- **TASK OBJECTIVE**
Repeat the records below exactly, beginning at the first line and finishing with the line that contains "Jesús pasó por aquí (100, 561)".

Records from a data source
■ ■ ■

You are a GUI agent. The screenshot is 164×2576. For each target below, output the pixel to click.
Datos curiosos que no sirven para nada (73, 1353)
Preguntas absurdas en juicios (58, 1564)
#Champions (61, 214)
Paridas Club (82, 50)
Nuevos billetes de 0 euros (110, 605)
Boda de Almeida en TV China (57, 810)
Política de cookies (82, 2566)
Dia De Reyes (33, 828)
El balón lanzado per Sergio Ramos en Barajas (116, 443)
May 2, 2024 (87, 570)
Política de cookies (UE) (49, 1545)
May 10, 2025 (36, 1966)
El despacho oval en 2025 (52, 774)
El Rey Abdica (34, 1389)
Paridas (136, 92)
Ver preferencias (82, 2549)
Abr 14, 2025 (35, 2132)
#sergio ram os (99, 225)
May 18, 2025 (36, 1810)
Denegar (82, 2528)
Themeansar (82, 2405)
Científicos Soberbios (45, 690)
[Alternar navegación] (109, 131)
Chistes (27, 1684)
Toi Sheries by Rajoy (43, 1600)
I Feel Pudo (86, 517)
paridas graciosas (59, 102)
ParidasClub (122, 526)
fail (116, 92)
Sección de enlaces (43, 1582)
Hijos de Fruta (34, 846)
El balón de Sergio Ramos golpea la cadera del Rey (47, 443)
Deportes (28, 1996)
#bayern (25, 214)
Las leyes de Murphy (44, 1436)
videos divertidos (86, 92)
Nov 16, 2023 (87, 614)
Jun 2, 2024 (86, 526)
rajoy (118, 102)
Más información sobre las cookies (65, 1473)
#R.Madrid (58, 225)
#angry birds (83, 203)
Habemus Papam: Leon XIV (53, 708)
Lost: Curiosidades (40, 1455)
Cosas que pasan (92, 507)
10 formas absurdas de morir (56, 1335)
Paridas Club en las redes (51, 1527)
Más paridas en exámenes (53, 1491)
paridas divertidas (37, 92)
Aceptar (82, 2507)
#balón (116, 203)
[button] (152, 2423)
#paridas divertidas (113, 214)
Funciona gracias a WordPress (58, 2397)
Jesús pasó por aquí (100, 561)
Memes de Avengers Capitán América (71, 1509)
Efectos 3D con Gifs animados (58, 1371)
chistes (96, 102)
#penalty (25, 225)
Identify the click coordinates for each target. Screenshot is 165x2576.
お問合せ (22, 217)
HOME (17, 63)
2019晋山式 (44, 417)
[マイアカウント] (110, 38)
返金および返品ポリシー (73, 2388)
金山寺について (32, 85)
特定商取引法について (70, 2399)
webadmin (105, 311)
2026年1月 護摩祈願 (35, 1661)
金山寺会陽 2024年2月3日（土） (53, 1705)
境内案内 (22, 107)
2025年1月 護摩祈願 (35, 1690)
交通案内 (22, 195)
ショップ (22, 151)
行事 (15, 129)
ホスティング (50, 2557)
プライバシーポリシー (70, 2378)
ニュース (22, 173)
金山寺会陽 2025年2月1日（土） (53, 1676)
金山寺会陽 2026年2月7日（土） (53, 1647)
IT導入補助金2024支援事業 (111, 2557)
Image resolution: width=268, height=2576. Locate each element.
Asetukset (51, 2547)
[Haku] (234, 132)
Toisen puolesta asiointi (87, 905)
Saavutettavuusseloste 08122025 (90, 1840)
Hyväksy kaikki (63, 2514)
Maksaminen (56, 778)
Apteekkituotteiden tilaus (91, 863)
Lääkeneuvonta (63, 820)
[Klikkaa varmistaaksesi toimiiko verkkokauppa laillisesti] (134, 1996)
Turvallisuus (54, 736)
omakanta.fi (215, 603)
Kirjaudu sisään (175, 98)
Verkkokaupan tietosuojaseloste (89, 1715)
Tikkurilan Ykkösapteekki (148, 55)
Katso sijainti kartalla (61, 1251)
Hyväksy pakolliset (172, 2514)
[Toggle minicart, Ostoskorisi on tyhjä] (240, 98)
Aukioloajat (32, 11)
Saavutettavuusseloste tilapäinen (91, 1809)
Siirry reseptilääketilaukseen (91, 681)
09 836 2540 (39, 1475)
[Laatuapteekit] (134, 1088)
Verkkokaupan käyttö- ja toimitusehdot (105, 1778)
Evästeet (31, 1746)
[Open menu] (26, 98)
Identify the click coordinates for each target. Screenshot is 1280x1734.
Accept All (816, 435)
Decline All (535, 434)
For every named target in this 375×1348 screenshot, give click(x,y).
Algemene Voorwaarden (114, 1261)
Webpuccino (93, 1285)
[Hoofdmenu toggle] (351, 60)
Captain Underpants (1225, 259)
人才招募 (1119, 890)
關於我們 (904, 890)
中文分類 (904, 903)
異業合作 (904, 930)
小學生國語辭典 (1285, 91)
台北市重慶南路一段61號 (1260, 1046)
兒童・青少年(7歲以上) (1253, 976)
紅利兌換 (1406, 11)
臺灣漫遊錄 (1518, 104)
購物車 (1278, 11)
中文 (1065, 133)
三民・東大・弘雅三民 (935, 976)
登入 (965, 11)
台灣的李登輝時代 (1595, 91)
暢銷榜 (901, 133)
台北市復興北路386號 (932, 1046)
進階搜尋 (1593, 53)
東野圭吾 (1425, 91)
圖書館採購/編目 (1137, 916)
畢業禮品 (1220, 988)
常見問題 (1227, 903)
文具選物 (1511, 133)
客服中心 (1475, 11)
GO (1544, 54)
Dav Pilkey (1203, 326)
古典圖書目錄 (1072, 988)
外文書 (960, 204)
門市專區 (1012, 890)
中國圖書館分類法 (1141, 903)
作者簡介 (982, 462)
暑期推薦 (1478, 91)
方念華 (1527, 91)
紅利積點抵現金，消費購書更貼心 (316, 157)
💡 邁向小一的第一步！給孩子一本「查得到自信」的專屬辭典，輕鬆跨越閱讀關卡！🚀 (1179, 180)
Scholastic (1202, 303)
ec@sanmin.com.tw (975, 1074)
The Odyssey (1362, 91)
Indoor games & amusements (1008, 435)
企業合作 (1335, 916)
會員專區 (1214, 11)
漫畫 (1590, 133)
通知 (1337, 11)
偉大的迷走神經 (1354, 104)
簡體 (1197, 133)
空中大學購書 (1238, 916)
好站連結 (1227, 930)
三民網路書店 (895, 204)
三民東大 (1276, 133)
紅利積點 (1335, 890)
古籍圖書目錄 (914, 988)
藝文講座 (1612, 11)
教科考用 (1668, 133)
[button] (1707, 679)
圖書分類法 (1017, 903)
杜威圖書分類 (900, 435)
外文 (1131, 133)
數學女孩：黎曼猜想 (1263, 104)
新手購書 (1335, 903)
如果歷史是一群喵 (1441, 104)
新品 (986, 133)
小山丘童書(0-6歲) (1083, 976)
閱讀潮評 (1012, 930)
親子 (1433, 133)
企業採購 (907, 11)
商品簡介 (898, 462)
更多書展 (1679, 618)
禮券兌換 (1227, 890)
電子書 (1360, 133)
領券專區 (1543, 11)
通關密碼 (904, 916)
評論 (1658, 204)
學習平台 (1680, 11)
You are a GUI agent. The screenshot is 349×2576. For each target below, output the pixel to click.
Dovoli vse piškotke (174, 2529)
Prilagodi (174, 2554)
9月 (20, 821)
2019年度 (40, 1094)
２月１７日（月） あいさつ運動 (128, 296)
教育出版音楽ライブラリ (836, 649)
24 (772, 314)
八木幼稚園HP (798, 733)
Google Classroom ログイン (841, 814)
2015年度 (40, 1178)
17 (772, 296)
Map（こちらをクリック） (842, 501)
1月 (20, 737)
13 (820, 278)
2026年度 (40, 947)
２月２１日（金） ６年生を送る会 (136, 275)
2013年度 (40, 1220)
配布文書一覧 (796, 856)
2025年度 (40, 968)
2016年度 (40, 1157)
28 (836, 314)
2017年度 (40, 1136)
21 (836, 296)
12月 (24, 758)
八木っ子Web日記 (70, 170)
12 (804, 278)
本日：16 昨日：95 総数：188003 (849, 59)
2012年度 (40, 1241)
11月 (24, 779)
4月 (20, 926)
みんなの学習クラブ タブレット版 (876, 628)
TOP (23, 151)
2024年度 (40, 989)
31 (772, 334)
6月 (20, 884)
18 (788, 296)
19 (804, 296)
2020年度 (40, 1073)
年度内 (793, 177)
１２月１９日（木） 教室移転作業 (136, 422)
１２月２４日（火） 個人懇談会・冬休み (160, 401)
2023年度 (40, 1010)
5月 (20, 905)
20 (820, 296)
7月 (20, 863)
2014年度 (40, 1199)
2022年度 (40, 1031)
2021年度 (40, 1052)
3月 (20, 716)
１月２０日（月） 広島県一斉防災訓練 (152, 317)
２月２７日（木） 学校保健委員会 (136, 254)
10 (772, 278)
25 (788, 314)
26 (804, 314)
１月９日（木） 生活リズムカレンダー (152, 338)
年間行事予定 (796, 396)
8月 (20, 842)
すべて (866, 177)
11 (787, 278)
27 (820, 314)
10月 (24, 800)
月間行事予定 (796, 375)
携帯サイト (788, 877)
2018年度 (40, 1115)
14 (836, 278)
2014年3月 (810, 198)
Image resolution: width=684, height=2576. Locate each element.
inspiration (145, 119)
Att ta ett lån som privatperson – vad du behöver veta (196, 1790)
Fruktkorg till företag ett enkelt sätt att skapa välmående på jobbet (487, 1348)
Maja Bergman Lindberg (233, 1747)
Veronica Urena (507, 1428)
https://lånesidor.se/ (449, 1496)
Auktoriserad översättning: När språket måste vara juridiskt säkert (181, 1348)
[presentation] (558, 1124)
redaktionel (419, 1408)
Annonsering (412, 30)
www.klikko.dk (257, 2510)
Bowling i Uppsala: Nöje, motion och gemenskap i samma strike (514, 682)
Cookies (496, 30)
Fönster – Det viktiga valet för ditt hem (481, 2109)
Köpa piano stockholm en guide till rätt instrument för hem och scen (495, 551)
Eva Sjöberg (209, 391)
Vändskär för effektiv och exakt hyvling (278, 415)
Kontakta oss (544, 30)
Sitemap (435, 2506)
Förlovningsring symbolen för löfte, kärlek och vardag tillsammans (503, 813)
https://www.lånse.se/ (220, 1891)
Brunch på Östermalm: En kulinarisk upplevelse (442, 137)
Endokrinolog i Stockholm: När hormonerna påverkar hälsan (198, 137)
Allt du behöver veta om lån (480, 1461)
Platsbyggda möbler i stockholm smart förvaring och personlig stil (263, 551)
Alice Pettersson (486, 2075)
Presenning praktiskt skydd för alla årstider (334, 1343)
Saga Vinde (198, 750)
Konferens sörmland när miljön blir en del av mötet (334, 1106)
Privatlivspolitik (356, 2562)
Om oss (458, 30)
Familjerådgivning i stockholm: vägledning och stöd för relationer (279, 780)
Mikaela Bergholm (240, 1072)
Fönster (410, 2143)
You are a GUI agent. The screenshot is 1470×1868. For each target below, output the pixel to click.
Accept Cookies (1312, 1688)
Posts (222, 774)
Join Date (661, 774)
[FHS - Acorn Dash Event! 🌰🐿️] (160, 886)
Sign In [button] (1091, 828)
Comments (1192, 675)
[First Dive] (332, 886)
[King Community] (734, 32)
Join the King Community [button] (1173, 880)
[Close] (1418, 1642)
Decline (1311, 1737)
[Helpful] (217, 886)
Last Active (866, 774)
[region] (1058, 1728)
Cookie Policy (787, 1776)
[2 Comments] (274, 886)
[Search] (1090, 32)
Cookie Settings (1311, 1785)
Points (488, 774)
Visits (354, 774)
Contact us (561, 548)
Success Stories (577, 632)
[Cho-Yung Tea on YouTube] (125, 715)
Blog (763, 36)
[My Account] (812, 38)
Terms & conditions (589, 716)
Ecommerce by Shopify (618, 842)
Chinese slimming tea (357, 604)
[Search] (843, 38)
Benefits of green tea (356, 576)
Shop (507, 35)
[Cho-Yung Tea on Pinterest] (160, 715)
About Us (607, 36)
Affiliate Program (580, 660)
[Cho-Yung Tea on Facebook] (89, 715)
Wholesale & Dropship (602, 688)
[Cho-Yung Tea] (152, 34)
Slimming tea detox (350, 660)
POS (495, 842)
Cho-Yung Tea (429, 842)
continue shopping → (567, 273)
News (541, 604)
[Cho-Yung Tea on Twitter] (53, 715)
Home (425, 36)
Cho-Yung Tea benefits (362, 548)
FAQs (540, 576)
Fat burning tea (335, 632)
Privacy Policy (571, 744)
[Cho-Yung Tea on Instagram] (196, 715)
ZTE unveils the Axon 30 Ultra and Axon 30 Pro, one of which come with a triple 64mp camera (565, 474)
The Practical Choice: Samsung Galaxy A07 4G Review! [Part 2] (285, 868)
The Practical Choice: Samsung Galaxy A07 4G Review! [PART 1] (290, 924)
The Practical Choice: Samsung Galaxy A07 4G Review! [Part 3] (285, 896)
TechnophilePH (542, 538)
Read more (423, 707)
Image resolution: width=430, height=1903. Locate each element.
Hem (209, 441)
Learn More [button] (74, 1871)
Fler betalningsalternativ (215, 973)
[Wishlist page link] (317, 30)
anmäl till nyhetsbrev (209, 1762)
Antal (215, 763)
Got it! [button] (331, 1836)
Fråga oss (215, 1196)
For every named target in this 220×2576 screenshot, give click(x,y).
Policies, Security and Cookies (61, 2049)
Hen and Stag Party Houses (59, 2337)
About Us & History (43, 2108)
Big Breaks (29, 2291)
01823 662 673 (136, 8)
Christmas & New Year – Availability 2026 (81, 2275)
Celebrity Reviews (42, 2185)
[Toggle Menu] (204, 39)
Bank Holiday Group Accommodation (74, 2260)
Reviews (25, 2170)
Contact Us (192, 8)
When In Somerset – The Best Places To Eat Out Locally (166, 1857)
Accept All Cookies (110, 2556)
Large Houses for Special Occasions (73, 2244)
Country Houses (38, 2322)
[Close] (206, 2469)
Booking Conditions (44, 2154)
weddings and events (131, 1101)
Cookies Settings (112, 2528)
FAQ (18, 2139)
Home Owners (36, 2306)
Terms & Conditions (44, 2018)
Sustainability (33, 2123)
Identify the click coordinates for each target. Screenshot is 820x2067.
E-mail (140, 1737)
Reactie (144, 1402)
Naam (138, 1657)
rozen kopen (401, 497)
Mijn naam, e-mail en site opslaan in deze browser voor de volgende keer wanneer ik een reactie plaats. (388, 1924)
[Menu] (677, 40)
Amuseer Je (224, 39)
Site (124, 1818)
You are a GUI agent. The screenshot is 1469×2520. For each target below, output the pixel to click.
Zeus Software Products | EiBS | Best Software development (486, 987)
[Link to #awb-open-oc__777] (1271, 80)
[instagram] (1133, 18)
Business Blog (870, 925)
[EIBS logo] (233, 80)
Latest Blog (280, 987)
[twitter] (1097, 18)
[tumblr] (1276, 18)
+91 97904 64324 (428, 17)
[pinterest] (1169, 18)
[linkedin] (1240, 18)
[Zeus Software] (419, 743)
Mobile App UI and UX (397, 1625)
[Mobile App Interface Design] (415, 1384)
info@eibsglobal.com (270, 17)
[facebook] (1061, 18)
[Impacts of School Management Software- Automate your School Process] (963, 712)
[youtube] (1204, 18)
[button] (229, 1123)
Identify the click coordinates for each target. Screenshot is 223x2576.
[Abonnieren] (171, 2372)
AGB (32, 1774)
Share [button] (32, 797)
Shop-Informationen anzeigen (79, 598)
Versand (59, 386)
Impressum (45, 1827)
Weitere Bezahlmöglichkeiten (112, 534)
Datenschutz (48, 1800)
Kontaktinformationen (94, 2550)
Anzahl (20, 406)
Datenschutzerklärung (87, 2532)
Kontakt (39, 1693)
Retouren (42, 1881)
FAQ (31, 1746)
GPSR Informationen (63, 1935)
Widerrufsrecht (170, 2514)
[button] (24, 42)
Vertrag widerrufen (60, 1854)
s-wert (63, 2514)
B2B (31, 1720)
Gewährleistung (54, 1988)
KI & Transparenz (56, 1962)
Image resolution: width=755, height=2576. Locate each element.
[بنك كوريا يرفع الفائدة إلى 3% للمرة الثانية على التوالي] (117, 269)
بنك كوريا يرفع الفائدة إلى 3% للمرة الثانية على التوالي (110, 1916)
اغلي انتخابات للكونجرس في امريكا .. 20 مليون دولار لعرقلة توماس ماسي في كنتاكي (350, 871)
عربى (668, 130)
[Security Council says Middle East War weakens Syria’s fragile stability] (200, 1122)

■ ■ ■

- **RESULT OF THE EXERCISE**
You are a GUI agent. The screenshot is 164×2576. For each target below, output the pixel to click.
Datos curiosos que no sirven para nada (73, 1353)
Preguntas absurdas en juicios (58, 1564)
#Champions (61, 214)
Paridas Club (82, 50)
Nuevos billetes de 0 euros (110, 605)
Boda de Almeida en TV China (57, 810)
Política de cookies (82, 2566)
Dia De Reyes (33, 828)
El balón lanzado per Sergio Ramos en Barajas (116, 443)
May 2, 2024 (87, 570)
Política de cookies (UE) (49, 1545)
May 10, 2025 (36, 1966)
El despacho oval en 2025 (52, 774)
El Rey Abdica (34, 1389)
Paridas (136, 92)
Ver preferencias (82, 2549)
Abr 14, 2025 (35, 2132)
#sergio ram os (99, 225)
May 18, 2025 (36, 1810)
Denegar (82, 2528)
Themeansar (82, 2405)
Científicos Soberbios (45, 690)
[Alternar navegación] (109, 131)
Chistes (27, 1684)
Toi Sheries by Rajoy (43, 1600)
I Feel Pudo (86, 517)
paridas graciosas (59, 102)
ParidasClub (122, 526)
fail (116, 92)
Sección de enlaces (43, 1582)
Hijos de Fruta (34, 846)
El balón de Sergio Ramos golpea la cadera del Rey (47, 443)
Deportes (28, 1996)
#bayern (25, 214)
Las leyes de Murphy (44, 1436)
videos divertidos (86, 92)
Nov 16, 2023 (87, 614)
Jun 2, 2024 (86, 526)
rajoy (118, 102)
Más información sobre las cookies (65, 1473)
#R.Madrid (58, 225)
#angry birds (83, 203)
Habemus Papam: Leon XIV (53, 708)
Lost: Curiosidades (40, 1455)
Cosas que pasan (92, 507)
10 formas absurdas de morir (56, 1335)
Paridas Club en las redes (51, 1527)
Más paridas en exámenes (53, 1491)
paridas divertidas (37, 92)
Aceptar (82, 2507)
#balón (116, 203)
[button] (152, 2423)
#paridas divertidas (113, 214)
Funciona gracias a WordPress (58, 2397)
Jesús pasó por aquí (100, 561)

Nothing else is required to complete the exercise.